[Concluye con esta entrada el ciclo de textos de Sergio Gozzoli extraídos de su libro "Las raíces y la semilla". Se trata de la conclusión de la obra en la cual el autor resume su punto de vista y su toma de posición frente a los problemas históricos en que vivimos y en general el destino del hombre. Es una posición coherente, basada en la ciencia, de rechazo a la modernidad igualitaria, la cual podríamos calificar de actitud "faustiana" y muy sumariamente definir como un desafío a las fuerzas del cosmos y al tiempo partiendo de las solas fuerzas humanas, por parte de una humanidad completamente sola que debe dar un sentido a su existencia y a su futuro.
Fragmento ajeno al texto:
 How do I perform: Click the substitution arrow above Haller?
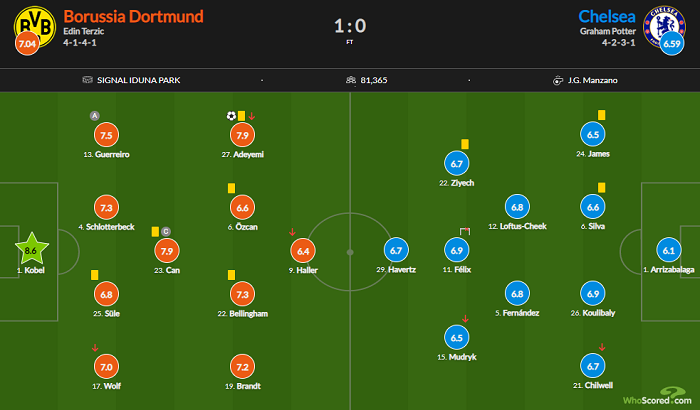pyautogui.click(x=292, y=232)

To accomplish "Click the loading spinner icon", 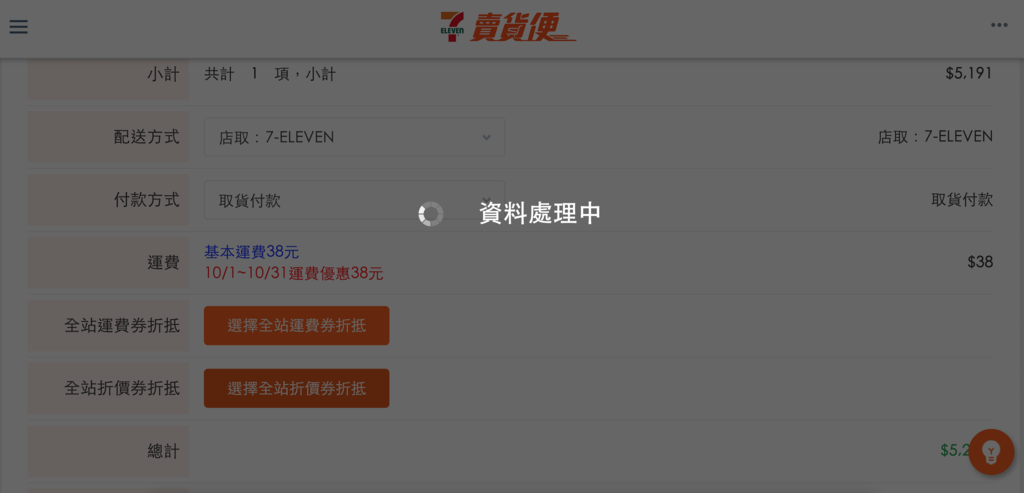I will coord(430,214).
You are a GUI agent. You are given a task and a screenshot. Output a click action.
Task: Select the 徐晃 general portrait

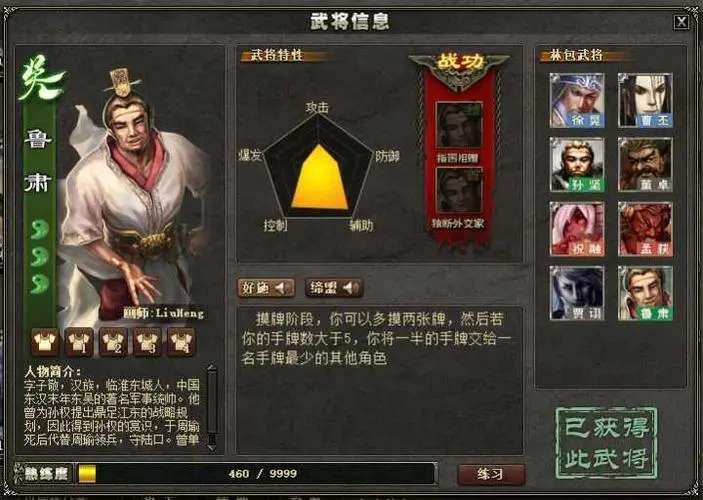(577, 100)
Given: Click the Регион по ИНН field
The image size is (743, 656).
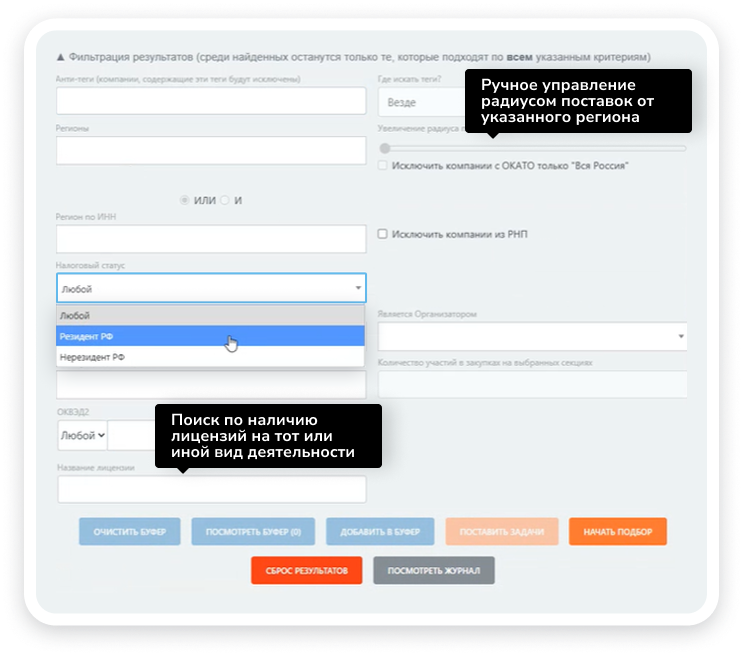Looking at the screenshot, I should click(211, 239).
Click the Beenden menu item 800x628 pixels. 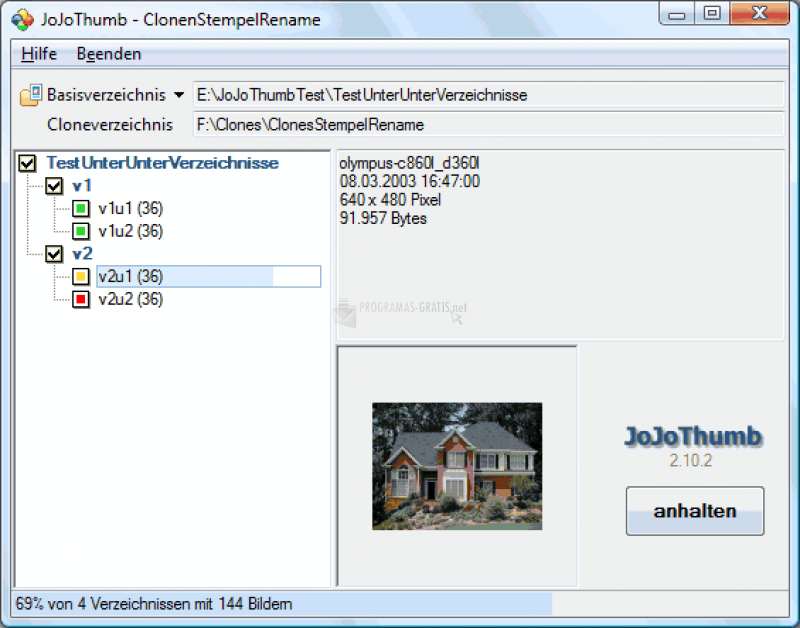pyautogui.click(x=109, y=54)
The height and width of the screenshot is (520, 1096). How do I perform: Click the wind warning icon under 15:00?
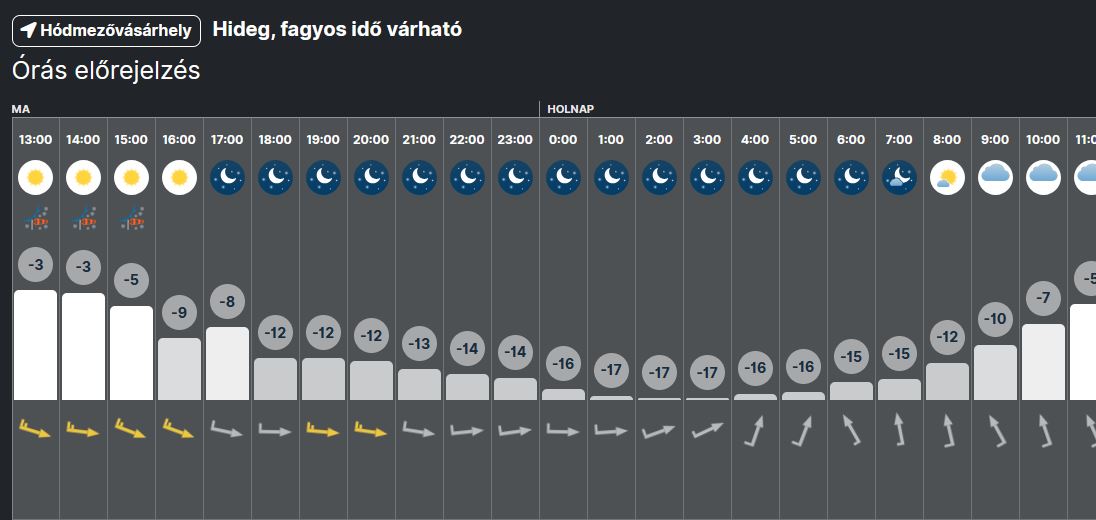pyautogui.click(x=131, y=219)
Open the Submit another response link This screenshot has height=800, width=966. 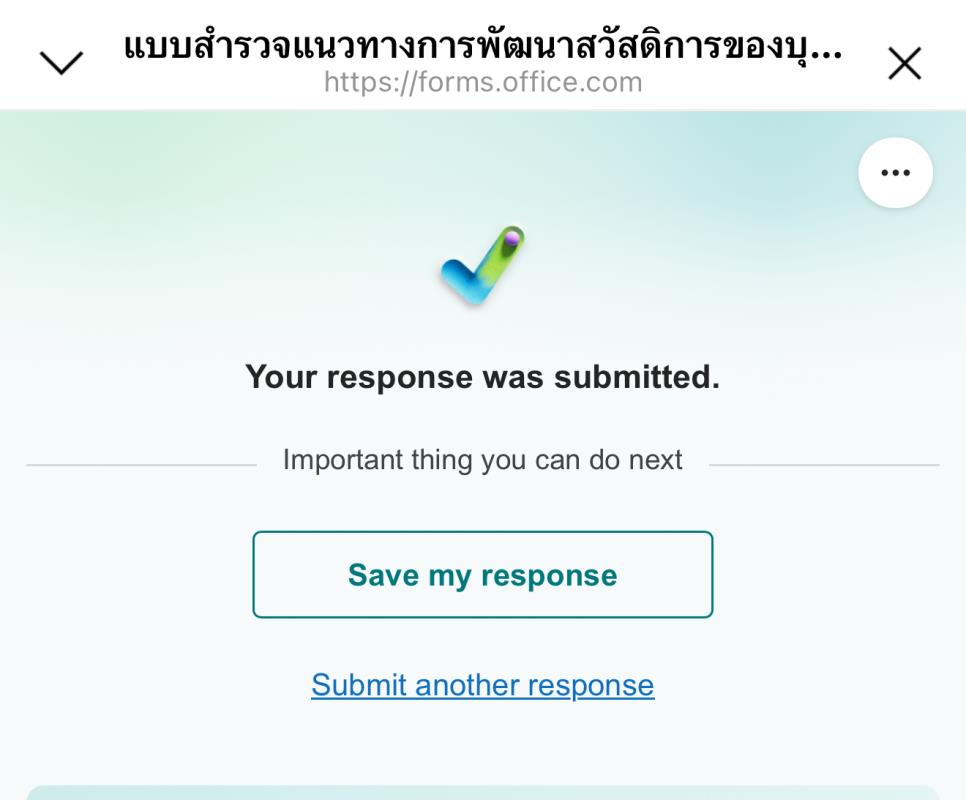(x=482, y=685)
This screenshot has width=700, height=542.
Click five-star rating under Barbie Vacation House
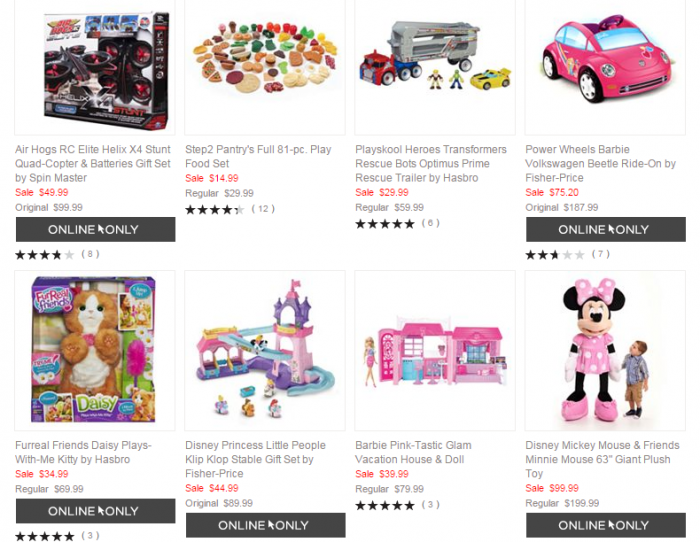(x=385, y=505)
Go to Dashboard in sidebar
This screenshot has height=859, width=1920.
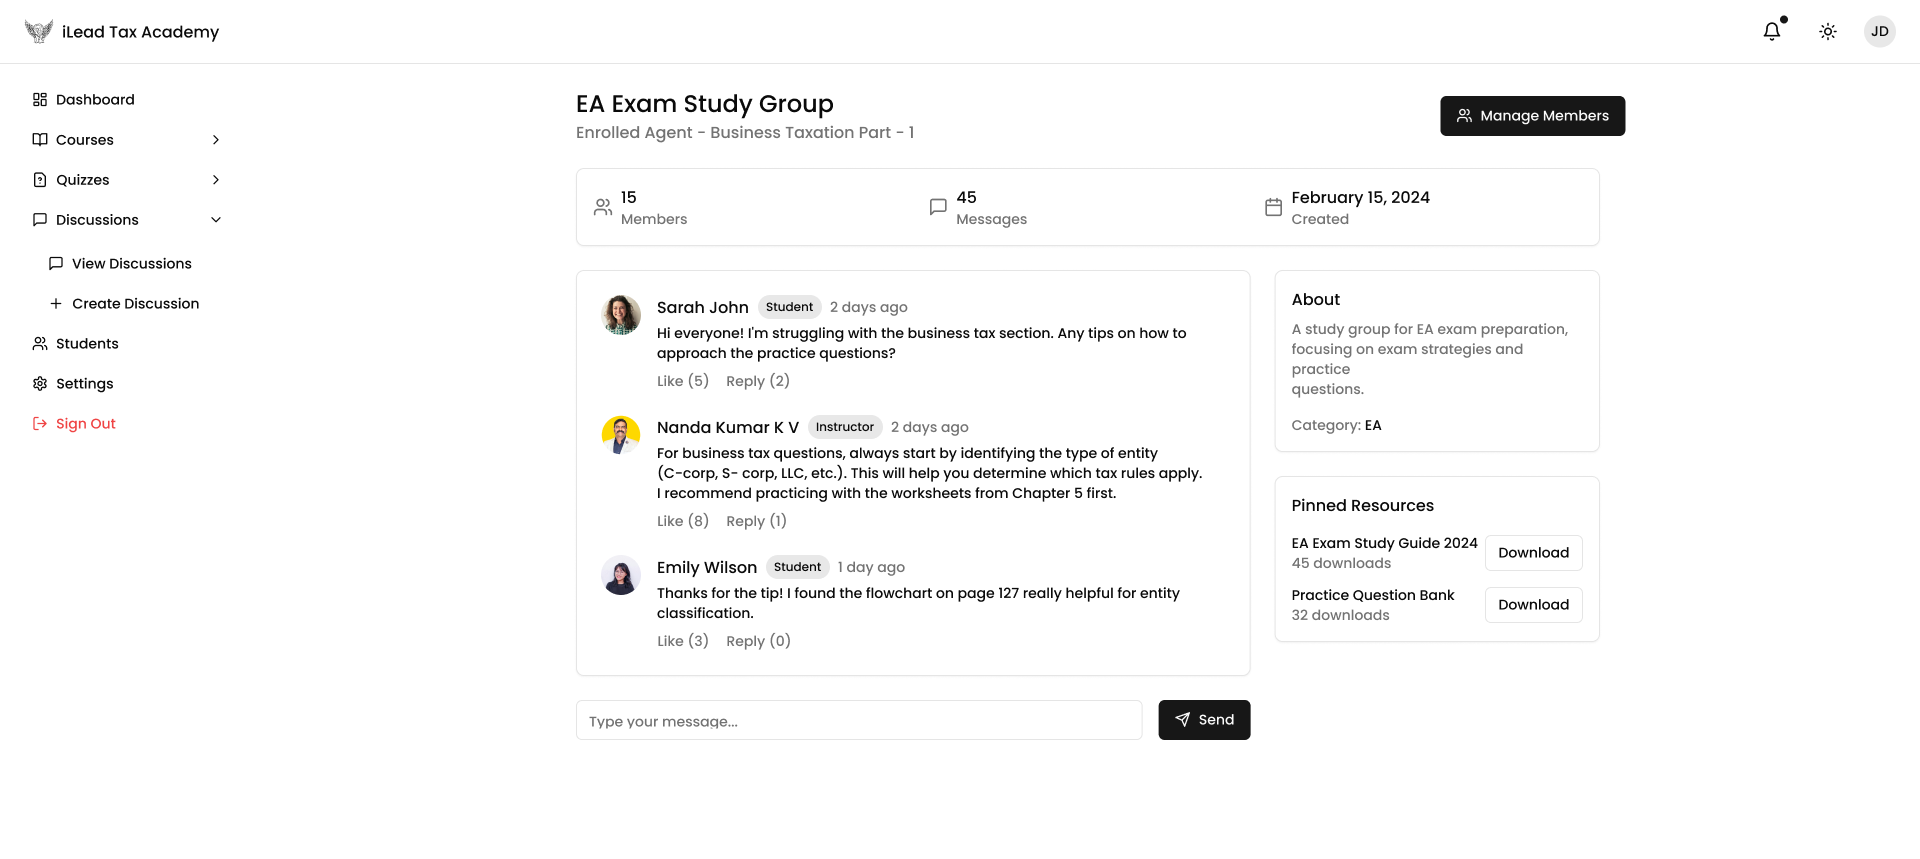pos(95,100)
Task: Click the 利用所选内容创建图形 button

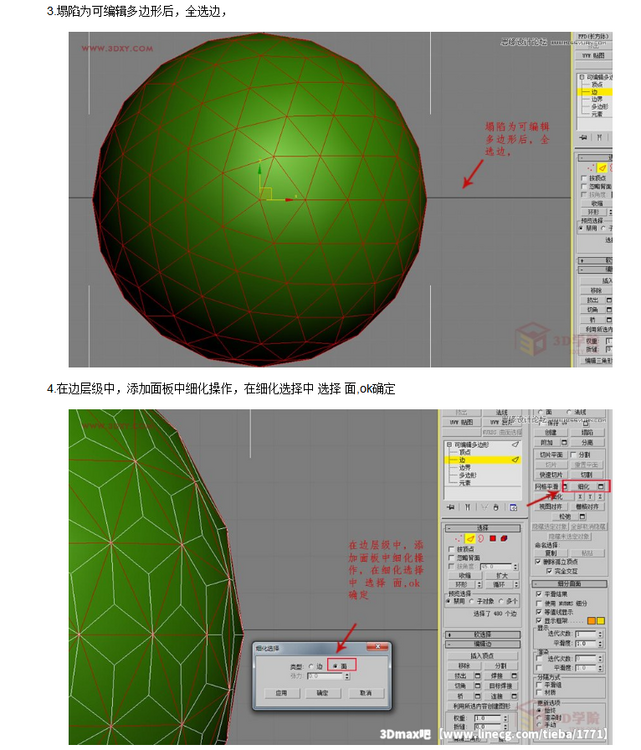Action: 482,706
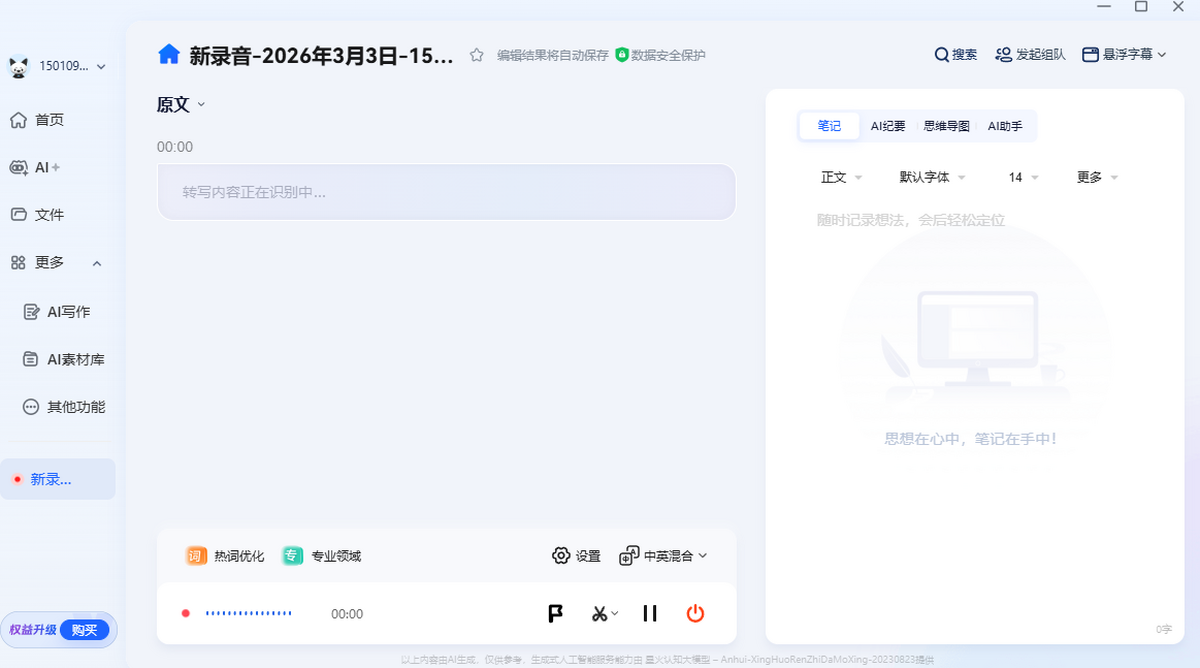This screenshot has width=1200, height=668.
Task: Click the home icon beside the recording title
Action: 168,54
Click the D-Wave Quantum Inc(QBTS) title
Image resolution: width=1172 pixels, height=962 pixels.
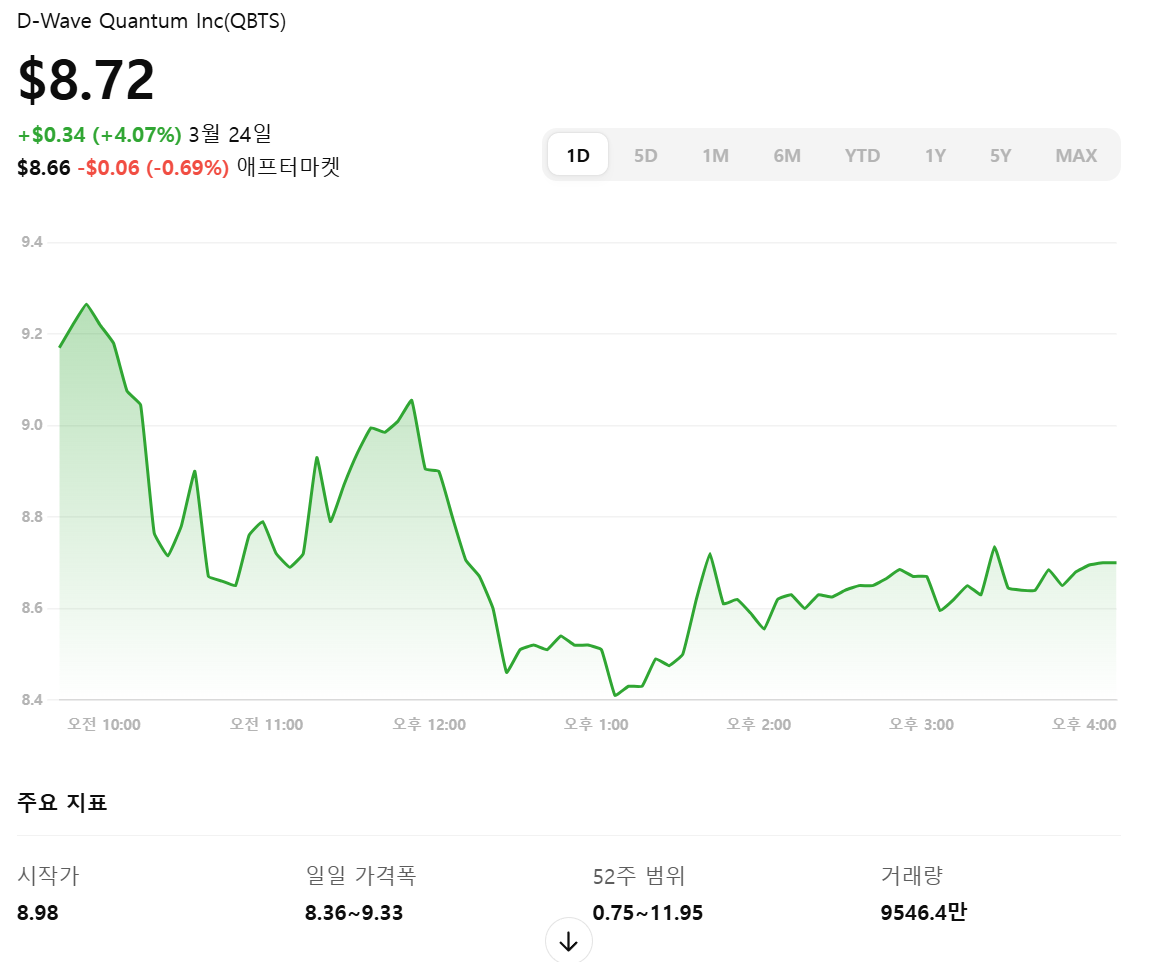[x=152, y=20]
Habrá lectores dispuestos a adoptar este punto de vista y otros no, somos libres de no considerar el conocimiento de la ciencia el único posible o, aun valorándolo y apreciándolo, sólo capaz de capturar una parte de la realidad. Pero las reflexiones de Gozzoli en cualquier caso son siempre interesantes, porque parten de unos resultados científicos que debemos tener en cuenta, y muestran cuán falsa y fraudulenta es la utilización de la ciencia para sostener las utopías igualitarias, humanitarias y buenistas que hoy se quieren presentar como la única ideología posible.]
Durante
largos milenios, angustiosos interrogantes han alimentado con el insomnio las
noches de los hombres: ¿Cuál es el origen del mundo, de la vida, de nosotros
mismos? ¿Nuestra finalidad, nuestro destino? ¿Quién soy yo, de dónde
vengo, porqué existo? Ahora que el
Conocimiento ha resuelto estos enigmas, lo que llena de angustia nuestras
noches no son ya las preguntas sino las respuestas. Es más, la respuesta porque es siempre sólo una,
siempre la misma.
Está
en la sabiduría de Michael, “el cazador” de la película homónima, que mostrando
solemnemente una bala al amigo responde: “because
this is this”: esto es esto.
La
respuesta es sempre la misma: “Porque es
así”. Lo que sucedió, sucedió, lo que desapareció, desapareció, lo que
permaneció, permaneció. Lo que hoy vemos de nosotros mismos, lo que “sentimos”,
lo que “hacemos”, lo que “somos”, es lo
que quedó.
No
hay un porqué lógico, porque no hubo al principio –ni ahora- finalidad alguna.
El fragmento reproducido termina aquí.